Data Science: Why Data Comes Before Science

excerpt


Executive Summary

To get the science right, we have to get the data right.

Ken Black, Knoxville, TN

That is why the word “Data” comes before the word “Science” in the now popular profession of “Data Science”.

Just as we have to learn numbers and how to add, subtract, multiply and divide before we can progress to algebra, geometry, calculus and other forms of advanced math, we need to learn how to get the data right before we can solve business and science problems using advanced techniques.

In this article, I offer some perspectives on the importance of “data skills”. Workers in the field of modern analytics need to have a diverse data skill set that starts with a being able to manipulate data with a multitude of operations such as parsing, joining, filtering, converting, reshaping, aggregating, and a host of other techniques. Additionally, expansive knowledge of database systems that are used to store the data is also very helpful.

Introduction

I have been calling myself a “computational scientist” for many years, long before I ever heard the buzzword “Data Science”. I chose that title because I have specialized for over three decades in serious computer programming and numerical computing to solve scientific and business problems.

The number-crunching types of computing I used to do spanned the realm of numerical models running on PCs up to massively parallel supercomputing applications.
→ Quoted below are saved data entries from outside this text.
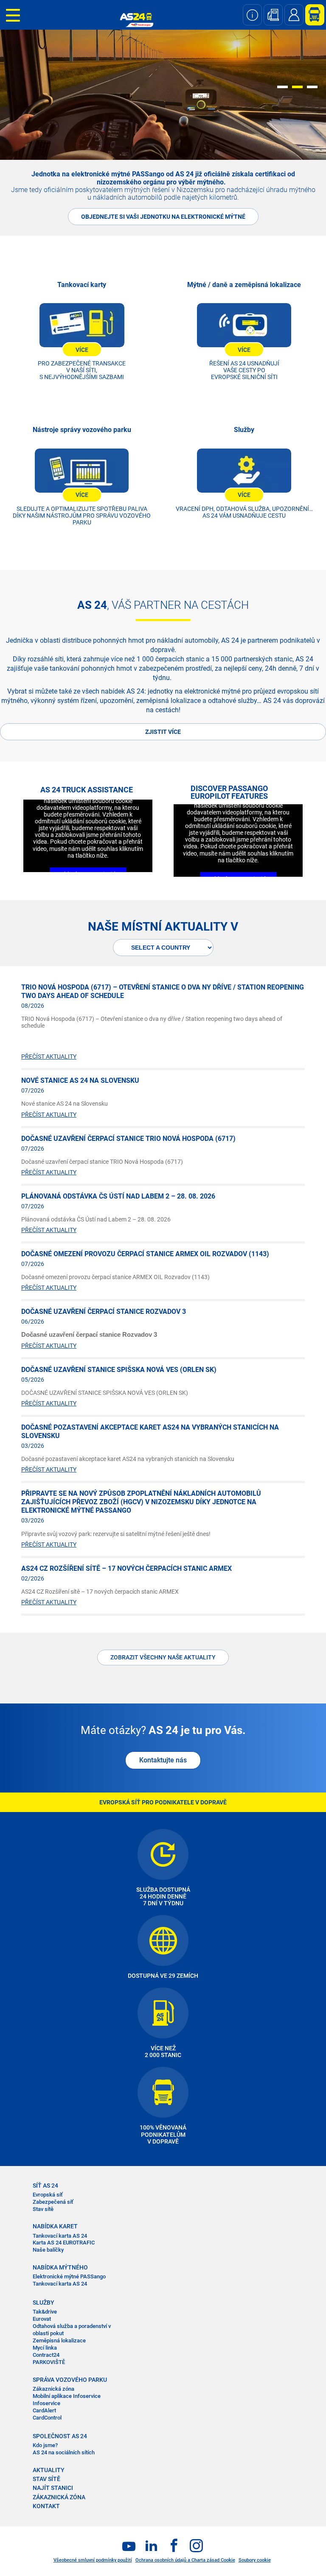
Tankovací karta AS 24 (60, 2236)
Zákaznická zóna (53, 2389)
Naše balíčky (48, 2250)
Most of these examples required building 4D datasets (x,y,z, time) that could be used as input to simulation models. These models approximated governing equations of various types to make future predictions. This work blended advanced mathematics with computer science and required extensive data preparation and visualization techniques to perform the work.

A long time ago, I learned that to get the science right, the data had to be right. In other words, the data had to come before the science. For this reason, I like the term “Data Science”, although many people think it is just a relatively new buzzword.

If we were interested in learning about the “science of data”, then we really would be talking about a completely different topic and we would be sitting in a computer science class focused on databases or some other closely associated topic.

In working on real-world “Data Science” projects that had millions of dollars at stake, if we made data mistakes, the scientific results would not be valid and we could squander a whole lot of money. Generally, by quantitatively analyzing and visualizing the model output, we could tell if the input data was good, bad or ugly. We always tried to avoid creating ugly input data for the models.

In this article, I want to explain why getting the data right is so important in the field of “Data Science”, although it may not seem to be the sexiest part of the job. For me, however, it is the best and most interesting part of the job.

Background

I’m not an esoteric type of computer scientist that solves obscure problems or performs research deep down certain types of rabbit holes, although some people might think that I am. I use my education, work experience, and software tools at my disposal to solve real-world, data-driven problems. In other words, I work on practical problems that can be better understood or solved by analyzing and visualizing data.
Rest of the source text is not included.